One of the FFC blogs draws attention to the issue of missingness in the data, and suggests ways to address that - see http://www.fragilefamilieschallenge.org/missing-data/
Is anyone taking up this challenge and with any progress?
So far I've either ignored the issue (through listwise deletion) or treated missing values as different kinds of valid values (typically for the Don'tKnow and Refused codes). I know this is less than optimal -- but a lot quicker than writing/learning new routines. My favourite source on this issue is Paul Allison, Missing Data, in the Sage 'little green books' series.Posted by: the_Brit @ April 23, 2017, 3:18 p.m.
That's interesting that you've been relying entirely on deletion and recoding of the missing values, particularly since we can see that your method works (nice scores you've got there)!
So far I've done all my analyses on multiply imputed datasets. There's a few tricky aspects to this:
- To the best of my knowledge, no package can impute for the vast number of missing values in this dataset, with only 4242 rows.
- Many columns need to be removed from the imputation analyses for not being meaningful, sure, but this is 1. time consuming, and 2. there will probably still be too many columns to run the analysis.
- Some background vars we are interested in are coded in somewhat funny ways, and one would need to recode hundreds of columns to get them to impute correctly.
My approach has been to use a machine learning technique that can handle missing values to identify features of interest, and then I've imputed datasets containing just those features. Then my prediction models only use those variables. This has worked okay, but my sense is that I am still missing some features that would be worthwhile to have.
Imputation methods also fall short as soon as you need to produce a single prediction value. Imputations tell you more about the error of your imputed variables, and packages (in R) like Mice or Amerlia and Zelig allow you to make models which account for that uncertainty. You're not really supposed to just take a mean or median, but at some point during the process, one has to if one is taking this sort of approach. I don't know of a better way around that.

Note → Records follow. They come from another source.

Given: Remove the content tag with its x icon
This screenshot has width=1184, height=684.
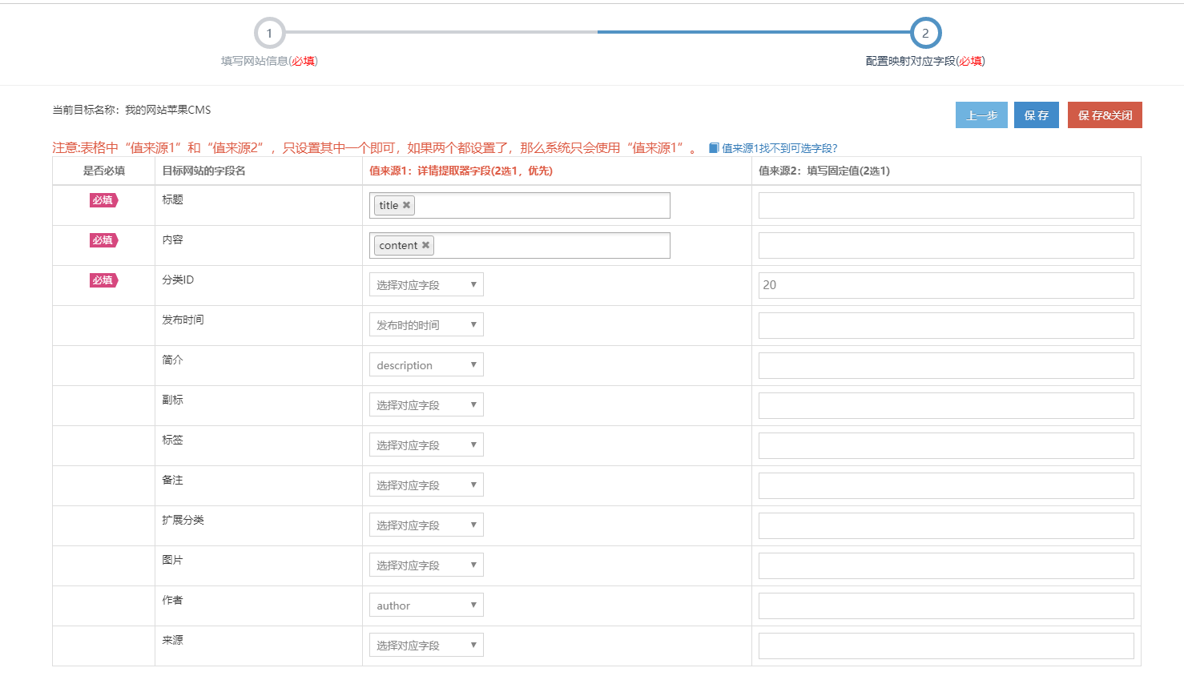Looking at the screenshot, I should pyautogui.click(x=425, y=245).
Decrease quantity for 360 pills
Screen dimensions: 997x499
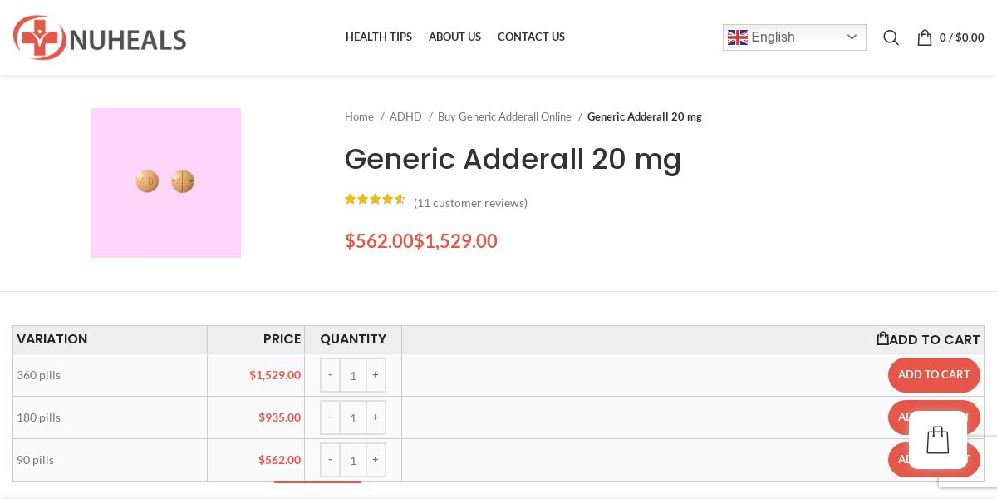tap(330, 375)
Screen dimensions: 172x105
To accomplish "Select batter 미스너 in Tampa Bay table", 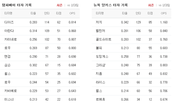I will pos(9,99).
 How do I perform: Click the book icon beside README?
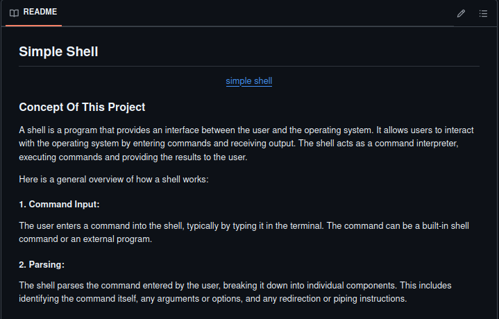tap(14, 13)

I suppose this it isn't all that surprising that listwise deletion can be as or more successful that imputation, though. Individuals in later waves, with more complete background data, are more likely to also appear in the age 15 data, so imputing loads of data to predict values for individuals who don't even appear in the test set, that might not bring much added value to one's predictions.Posted by: dremalt @ April 23, 2017, 7:02 p.m.
Thanks for the interesting thoughts.
I guess we are coming up with predictions *conditional* on people being participants at the age-15 interview, but we don't know who participated and who did not in the background data. In the training data we have 'NA' to cover all eventualities, whether attrition from the study, or a Don't Know or another kind of missing data. In the training data I think we have 655/2121 cases (30.9%) with all missing values (presumably, non-response in most cases?); 1014 cases with no missing values (47.8% of the cases), but 452 with some data missing, some not (21.3%). Intuitively it seems likely that unit non-response (attrition) is affected by something different to item non-response (missing a particular question).
In terms of imputation methods, a lot of longitudinal studies use past values to help impute missing data -- so if a variable/feature is missing at this wave, start from the value at the previous wave. Of course, that relies on consistent questions, and ideally (!) consistent names of variables/features, over time.
Anyway, I'm teaching a lot next week, so won't be doing much if any analysis until May. Too many interesting questions, not enough time!Posted by: the_Brit @ April 23, 2017, 7:54 p.m.
It's not obvious to me here why multiple imputation is germane or preferable to the task in the challenge. I usually think of the advantage of multiple imputation over the best single imputation as being in correct variance estimation. So my intuition would be that multiple imputation would be valuable for forecasting the uncertainty of predictions, but not for making the predictions that minimize the root MSE out-of-sample.Posted by: jeremyfreese @ April 26, 2017, 4:45 p.m.